Tepat di depan tokoku, taksi itu berhenti mendadak. Gemerincing remnya memecahkan gendang telinga, membuat perhatian orang-orang tertumpu pada taksi itu. Dengan sigap sopir taksi itu turun. Rupanya dia juga seorang anggota dari pasukan elit bhayangkara itu,. terlihat jelas dari seragam pakaian dinas lapangannya. Ia langsung menerobos pita polisi dan menuju tumpukan para perusuh yang sedang terkapar.

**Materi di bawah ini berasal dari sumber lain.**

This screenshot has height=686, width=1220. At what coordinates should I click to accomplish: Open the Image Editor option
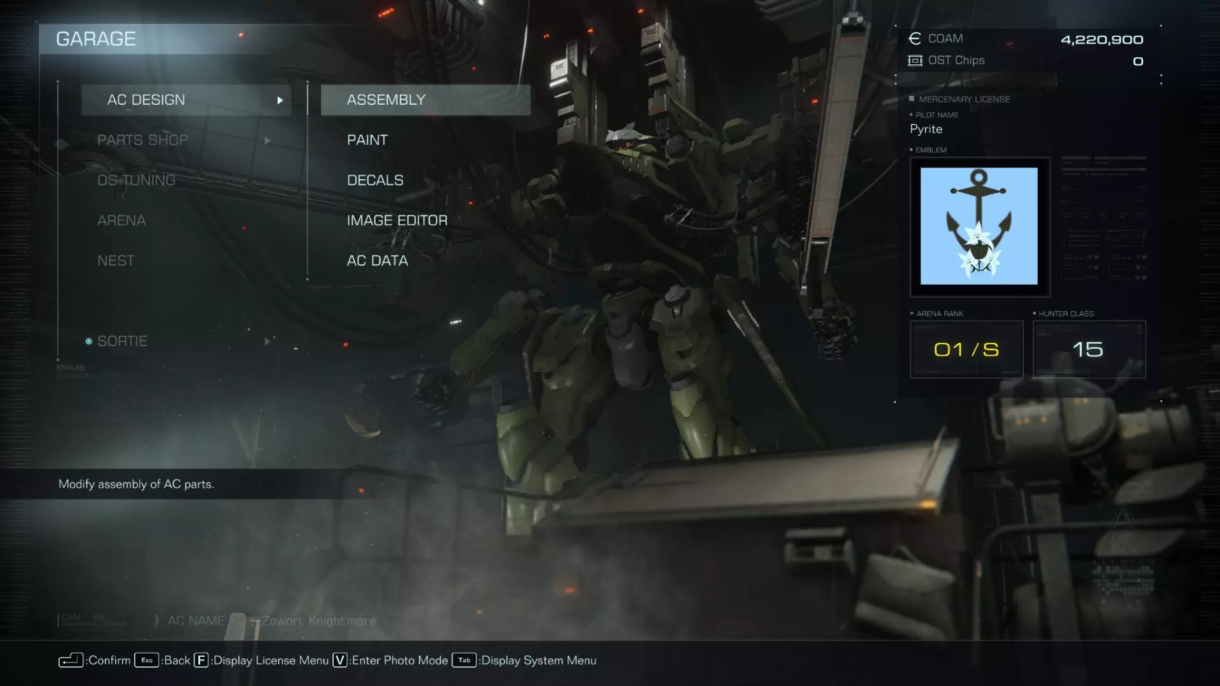[397, 220]
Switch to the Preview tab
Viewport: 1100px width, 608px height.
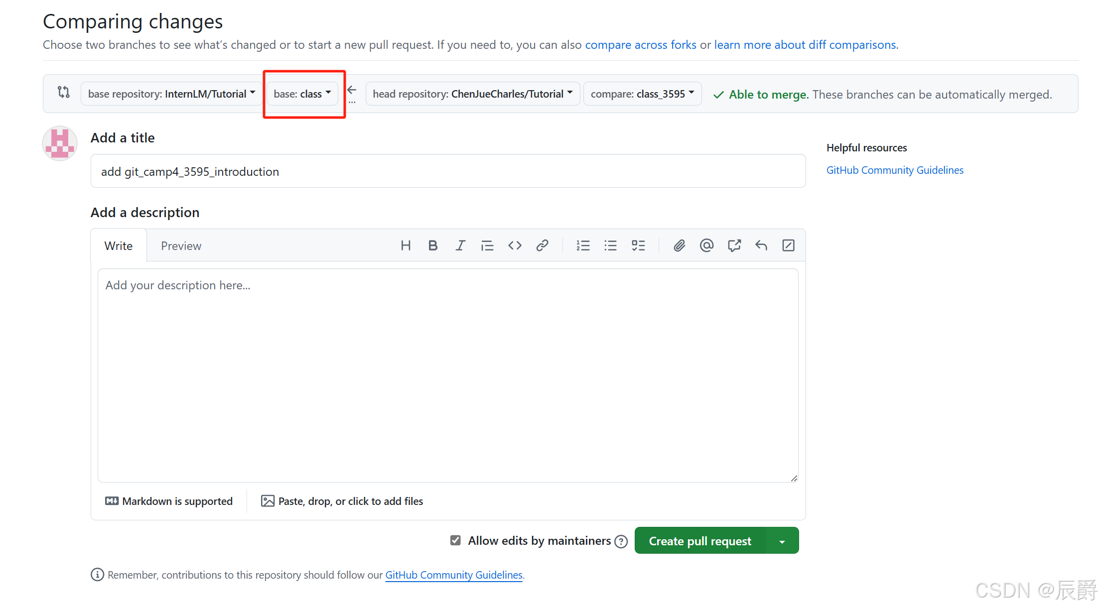pyautogui.click(x=181, y=246)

“Kalian preman tai kucing, kalian harus mati…bangsat!” bentaknya sambil menyepak dan menginjak-injak para perusuh itu.

“Hey, tenang Kawan. Jaga nama baik korps kita,” cegah seorang aparat di sana.

Himbauan itu malah membuatnya semakin kalap, Ia bahkan mencabut revolver-nya.

“Aku muak dengan manusia setengah binatang ini. Mereka telah menyakiti keluargaku. Mereka pantasnya mati!” tambahnya, sambil tetap menghantam para perusuh itu.

Sebuah jip wilis tahun tua dari arah selatan juga melaju kencang. Dan berhenti mendadak di depan kantor koran tertua di ranah Minang, yang tepat berhadapan dengan rukoku. Kalau yang ini aku tahu, ia adalah Feri Lay dan benar keturunan Cina. Ia akrab dipanggil Lay saja. Aku dan Lay sudah lama berteman akrab. Mungkin juga seperti sahabat. Lay langsung memburu si aparat yang masih dikuasai amarah itu dan dan berani mendekapnya.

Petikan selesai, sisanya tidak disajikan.